Rushing back to the city tax office, I explained why I mistook the 2nd through 4th payments for 2007 as something not to be paid. (That’s a silly story of it’s own.) Here I found that being foolishly incompetent and able to explain that intelligibly is a valuable skill. All of the penalties were reversed except the three 80 yen postage fees. That bit of smooth-talking saved me over 12,000 yen. We chatted a lot about subtleties of the language and how I hope to get over them so I can continue living here. All of the people I met wanted to talk a lot about my living situation and seemed excited with my fluency. I also coughed up the first two payments for this year to keep me free of responsibility until the end of October.

Total drain on my bank account today: ~200,000 yen. Gladly paid, because it represents a lot of waived fees and a burden lifted. Tomorrow I may still have to pay some Social Insurance Tax (社会保険税金), but that remains to be seen.

Continuing the confluence of calamity – my passport is expiring at the end of October and I am was hoping to make an important overseas trip next month. I have always heard that you need a passport with at least six months of remaining validity to make a trip. My biggest fear lay here until I called the Osaka Consulate. First they said, “So long as your passport is not expired, you can travel.” Then they said that I was elligible to renew by mail… and the kicker… it takes two weeks. So I hope to have a new passport in hand soon.

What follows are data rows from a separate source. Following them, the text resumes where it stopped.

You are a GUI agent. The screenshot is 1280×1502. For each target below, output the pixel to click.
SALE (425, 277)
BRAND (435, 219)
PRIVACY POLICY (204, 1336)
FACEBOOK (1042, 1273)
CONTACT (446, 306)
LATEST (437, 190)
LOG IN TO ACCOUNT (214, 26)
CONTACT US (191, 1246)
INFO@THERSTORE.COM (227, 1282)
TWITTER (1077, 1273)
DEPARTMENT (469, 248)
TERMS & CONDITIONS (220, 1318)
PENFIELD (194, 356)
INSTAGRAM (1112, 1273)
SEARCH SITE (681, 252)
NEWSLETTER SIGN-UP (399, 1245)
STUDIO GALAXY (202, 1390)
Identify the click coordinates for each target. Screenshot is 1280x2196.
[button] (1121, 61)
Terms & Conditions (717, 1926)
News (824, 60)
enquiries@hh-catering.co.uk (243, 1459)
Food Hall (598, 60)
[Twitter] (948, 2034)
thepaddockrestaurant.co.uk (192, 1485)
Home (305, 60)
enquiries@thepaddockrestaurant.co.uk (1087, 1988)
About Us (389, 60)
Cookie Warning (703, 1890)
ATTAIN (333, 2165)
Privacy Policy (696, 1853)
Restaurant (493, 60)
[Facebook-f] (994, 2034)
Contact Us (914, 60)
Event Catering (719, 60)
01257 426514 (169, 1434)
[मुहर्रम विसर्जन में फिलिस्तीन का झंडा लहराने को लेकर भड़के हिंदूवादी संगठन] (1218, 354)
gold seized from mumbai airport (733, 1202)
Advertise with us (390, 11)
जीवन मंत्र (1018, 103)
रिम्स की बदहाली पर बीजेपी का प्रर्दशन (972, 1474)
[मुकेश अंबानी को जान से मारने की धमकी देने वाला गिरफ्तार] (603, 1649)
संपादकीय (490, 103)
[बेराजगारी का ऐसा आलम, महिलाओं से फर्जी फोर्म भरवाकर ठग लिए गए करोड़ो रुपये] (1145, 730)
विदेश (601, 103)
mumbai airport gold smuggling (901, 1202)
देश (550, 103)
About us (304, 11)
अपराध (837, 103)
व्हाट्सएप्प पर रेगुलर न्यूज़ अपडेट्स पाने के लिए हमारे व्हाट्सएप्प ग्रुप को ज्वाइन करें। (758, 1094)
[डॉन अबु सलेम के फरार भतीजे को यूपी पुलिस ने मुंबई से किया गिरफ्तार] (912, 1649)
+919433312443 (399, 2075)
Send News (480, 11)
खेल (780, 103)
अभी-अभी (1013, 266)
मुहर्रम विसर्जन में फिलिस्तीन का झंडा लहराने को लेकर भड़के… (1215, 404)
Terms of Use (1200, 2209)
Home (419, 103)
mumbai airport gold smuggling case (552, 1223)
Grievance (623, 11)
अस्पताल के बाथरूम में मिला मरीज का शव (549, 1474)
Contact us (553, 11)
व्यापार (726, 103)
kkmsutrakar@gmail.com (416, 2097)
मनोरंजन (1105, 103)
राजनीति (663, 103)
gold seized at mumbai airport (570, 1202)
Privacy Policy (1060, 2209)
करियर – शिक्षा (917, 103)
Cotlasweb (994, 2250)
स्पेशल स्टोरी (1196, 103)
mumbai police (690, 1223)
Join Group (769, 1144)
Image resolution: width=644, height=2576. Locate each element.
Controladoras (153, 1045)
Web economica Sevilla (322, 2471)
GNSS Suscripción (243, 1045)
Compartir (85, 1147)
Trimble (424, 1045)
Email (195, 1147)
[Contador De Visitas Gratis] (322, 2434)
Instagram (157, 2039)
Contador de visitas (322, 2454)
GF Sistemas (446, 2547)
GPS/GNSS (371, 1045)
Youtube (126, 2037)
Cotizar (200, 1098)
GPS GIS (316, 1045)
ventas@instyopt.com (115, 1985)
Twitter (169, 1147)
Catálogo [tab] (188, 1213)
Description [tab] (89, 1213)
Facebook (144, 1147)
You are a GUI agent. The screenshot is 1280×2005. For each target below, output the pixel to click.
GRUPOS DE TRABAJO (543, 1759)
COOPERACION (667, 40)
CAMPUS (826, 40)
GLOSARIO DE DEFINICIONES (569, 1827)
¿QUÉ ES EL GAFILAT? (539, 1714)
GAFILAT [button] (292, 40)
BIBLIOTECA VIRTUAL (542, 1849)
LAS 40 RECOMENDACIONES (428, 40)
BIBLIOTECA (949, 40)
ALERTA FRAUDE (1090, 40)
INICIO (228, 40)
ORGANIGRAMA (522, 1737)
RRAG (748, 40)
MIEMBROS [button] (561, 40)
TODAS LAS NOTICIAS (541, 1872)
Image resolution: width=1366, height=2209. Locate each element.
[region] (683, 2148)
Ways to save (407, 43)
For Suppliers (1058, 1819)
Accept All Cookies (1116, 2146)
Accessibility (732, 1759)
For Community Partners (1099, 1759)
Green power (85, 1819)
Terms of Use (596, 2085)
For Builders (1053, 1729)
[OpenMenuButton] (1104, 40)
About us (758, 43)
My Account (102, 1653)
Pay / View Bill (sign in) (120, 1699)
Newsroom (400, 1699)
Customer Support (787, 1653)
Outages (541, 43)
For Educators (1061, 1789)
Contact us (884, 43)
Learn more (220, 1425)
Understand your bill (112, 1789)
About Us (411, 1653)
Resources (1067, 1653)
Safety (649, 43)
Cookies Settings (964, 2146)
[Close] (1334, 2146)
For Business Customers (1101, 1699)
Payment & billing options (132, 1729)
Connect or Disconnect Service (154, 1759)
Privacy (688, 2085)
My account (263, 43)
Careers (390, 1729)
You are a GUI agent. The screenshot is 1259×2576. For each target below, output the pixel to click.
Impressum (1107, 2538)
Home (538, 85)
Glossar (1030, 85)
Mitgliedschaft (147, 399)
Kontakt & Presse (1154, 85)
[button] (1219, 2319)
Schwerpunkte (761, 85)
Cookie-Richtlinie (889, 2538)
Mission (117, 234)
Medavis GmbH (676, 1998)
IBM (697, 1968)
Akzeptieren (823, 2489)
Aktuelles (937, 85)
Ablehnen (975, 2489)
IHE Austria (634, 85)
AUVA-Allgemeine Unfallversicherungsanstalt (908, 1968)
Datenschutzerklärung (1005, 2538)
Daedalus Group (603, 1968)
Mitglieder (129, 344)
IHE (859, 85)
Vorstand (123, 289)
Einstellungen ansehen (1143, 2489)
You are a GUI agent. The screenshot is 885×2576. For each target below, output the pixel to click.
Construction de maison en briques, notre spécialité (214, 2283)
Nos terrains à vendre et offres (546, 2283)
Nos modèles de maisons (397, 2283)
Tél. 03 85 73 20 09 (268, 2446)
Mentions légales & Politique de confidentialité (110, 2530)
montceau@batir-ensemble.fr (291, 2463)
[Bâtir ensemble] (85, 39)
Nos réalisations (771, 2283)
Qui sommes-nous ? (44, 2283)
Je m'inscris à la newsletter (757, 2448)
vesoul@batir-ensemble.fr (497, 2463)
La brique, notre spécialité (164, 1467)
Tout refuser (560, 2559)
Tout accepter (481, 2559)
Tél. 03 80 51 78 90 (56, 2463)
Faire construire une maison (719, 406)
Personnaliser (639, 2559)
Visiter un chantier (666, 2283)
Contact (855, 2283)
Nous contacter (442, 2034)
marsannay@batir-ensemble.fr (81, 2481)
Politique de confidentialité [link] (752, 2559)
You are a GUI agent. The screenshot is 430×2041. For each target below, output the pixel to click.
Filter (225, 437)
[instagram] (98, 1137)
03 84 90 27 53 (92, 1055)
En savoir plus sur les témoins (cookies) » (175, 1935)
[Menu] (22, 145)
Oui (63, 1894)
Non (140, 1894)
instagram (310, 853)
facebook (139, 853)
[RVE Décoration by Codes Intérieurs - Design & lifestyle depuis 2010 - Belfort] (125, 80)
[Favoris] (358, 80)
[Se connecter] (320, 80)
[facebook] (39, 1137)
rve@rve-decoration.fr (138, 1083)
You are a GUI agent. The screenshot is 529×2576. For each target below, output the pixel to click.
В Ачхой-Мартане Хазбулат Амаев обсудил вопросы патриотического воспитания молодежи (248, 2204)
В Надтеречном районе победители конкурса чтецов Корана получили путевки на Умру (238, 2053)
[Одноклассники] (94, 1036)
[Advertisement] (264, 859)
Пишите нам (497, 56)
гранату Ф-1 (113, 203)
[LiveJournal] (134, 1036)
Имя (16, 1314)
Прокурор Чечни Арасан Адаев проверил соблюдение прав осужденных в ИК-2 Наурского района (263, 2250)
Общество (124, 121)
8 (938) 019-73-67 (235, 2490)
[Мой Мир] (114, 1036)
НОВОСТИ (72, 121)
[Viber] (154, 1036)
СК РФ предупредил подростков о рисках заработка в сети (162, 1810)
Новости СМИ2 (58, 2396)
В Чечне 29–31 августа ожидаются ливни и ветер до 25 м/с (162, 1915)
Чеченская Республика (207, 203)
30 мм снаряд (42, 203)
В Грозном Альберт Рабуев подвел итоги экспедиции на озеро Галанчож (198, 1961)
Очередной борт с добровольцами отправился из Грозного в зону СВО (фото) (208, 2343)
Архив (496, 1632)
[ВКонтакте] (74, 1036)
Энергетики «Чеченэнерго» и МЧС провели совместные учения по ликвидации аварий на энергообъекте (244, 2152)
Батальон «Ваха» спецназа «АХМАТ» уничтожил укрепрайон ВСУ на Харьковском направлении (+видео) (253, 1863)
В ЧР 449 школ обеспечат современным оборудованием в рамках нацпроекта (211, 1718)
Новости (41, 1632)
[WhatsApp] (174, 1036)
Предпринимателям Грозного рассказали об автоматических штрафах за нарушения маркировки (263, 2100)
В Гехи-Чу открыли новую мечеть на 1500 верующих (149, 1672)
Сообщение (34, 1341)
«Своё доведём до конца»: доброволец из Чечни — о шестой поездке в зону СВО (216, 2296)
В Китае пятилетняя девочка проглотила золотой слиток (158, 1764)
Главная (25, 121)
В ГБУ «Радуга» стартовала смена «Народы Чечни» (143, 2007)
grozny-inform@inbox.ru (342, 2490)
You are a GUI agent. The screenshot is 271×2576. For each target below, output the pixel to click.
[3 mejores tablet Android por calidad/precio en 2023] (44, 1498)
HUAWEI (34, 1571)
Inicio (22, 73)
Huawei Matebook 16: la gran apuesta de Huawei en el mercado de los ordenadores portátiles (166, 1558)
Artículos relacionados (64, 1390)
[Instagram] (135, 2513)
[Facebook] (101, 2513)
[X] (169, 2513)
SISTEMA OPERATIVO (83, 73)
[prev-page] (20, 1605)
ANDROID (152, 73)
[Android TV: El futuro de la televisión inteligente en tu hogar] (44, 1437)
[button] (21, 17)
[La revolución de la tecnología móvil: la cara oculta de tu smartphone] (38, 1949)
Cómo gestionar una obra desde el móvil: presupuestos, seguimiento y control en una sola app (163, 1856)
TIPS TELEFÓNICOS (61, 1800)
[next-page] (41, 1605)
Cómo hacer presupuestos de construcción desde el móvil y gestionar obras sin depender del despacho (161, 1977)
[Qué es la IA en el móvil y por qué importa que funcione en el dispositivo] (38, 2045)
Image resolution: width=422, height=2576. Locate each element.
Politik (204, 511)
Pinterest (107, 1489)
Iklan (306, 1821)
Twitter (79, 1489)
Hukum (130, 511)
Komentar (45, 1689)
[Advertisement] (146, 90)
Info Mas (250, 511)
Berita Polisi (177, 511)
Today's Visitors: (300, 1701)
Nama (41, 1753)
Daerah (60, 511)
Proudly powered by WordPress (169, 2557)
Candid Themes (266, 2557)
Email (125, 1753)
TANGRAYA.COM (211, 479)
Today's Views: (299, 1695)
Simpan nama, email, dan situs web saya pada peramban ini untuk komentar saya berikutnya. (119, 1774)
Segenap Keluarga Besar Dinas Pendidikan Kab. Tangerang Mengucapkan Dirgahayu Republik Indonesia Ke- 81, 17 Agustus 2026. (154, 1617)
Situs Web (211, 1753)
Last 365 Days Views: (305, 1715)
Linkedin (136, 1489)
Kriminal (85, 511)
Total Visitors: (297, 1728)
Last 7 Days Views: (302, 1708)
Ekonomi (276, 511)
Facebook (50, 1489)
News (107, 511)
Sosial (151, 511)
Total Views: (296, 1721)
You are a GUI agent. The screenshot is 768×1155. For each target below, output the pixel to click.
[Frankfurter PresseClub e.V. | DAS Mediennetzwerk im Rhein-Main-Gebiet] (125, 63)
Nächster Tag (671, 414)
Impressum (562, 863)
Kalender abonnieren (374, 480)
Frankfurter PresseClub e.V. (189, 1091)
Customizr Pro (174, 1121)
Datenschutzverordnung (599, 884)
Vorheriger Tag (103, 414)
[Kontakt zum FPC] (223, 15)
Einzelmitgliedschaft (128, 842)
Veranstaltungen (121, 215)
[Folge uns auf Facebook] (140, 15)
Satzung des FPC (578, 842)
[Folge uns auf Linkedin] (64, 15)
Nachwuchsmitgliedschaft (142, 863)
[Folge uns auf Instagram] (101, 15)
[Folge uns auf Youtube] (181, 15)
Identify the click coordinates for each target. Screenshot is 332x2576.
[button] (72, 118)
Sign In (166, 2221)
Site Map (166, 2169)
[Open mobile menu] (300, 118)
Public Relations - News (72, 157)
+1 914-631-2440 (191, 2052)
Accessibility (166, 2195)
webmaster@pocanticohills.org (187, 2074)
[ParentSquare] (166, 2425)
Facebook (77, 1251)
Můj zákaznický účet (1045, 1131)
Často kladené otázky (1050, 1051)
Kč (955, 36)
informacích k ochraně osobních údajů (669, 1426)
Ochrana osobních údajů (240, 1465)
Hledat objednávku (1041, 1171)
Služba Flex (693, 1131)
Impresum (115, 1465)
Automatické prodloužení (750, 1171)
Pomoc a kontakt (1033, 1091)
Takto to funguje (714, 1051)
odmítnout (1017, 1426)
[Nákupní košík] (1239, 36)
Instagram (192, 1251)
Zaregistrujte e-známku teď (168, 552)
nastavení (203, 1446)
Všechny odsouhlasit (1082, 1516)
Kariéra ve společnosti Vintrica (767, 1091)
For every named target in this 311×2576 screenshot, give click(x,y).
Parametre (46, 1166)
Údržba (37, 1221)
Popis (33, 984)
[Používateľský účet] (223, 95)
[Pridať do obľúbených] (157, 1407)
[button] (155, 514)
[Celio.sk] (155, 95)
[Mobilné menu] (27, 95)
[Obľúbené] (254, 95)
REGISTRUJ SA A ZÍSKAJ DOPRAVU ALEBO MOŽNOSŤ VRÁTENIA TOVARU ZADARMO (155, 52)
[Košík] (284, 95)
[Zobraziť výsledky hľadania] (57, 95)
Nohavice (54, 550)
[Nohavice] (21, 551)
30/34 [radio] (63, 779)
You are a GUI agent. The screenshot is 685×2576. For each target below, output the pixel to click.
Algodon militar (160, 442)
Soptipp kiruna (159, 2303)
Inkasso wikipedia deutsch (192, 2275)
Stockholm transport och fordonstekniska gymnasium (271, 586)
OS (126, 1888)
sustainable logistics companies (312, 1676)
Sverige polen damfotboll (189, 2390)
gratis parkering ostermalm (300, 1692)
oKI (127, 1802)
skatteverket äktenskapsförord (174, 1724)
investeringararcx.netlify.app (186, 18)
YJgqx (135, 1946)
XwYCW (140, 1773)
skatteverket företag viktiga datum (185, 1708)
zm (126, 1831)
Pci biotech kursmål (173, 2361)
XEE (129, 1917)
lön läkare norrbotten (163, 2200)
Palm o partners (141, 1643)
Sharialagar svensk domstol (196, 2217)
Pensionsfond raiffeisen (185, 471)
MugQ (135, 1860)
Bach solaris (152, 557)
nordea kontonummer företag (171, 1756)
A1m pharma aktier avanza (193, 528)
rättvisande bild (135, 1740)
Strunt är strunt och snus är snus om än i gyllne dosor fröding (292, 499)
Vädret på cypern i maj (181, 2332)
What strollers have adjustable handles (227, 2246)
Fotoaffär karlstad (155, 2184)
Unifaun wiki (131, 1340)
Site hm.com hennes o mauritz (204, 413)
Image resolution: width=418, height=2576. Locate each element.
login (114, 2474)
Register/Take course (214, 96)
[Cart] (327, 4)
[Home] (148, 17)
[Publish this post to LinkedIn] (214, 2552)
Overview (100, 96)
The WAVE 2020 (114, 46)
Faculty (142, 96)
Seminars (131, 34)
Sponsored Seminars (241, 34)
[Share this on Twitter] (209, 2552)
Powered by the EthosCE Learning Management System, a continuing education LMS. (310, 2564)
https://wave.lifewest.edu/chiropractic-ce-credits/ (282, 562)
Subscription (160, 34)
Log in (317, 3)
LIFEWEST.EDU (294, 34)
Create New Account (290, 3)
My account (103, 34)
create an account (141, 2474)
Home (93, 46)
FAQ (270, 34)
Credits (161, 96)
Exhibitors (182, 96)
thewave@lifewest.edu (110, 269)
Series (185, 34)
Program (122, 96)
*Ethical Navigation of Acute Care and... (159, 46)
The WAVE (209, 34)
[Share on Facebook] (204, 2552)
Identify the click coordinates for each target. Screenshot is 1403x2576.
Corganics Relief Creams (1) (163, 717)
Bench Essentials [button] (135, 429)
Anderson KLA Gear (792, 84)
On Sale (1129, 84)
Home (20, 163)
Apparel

My visa is a resident visa, but it only allows me to enter the country once. This requires an entry visa. In the past I purchased a multiple entry visa, so I could come and go relatively freely, but it has also expired. My plan of attack will be to wait for the new passport and then head to Yokkaichi to have the immigrations officers move my visa over and sell me a re-entry permit. Heading up early in the day and not the day after a three-day weekend pretty much guarantees a quick turn-around. Looks like that’s all coming together.

Fear of not being allowed to fly kept me from buying the inexpensive tickets I found a week ago. Some thoughts about how to react if I couldn’t get the same fare flashed across my brain. Knowledge dispels fear, so I dove into the NWA website and found the price $400 less. Yay!

I’ll stick my mug into Seattle from the morning of Sept 23rd to Sept 29th. See you there?


3 Responses to “Taxing Day”

  1. titus2woman Says:

    WOW~that is A LOT goin’ on! and FASCINATING as always~I never tire of reading about life in Japan! (((((HUGS))))) sandi

  2. fightingwindmills Says:

    That was a huge burden lifted. What a productive trip to the city offices!

  3. びっくり Says:

    Wow! You both read through that long post. I feel honored. I’ll try to keep the interesting stuff coming, but I can’t promise anything. I was indeed happy with how things went down. I wish I had the energy to deal with things sooner, but it seemed like the timing worked out well.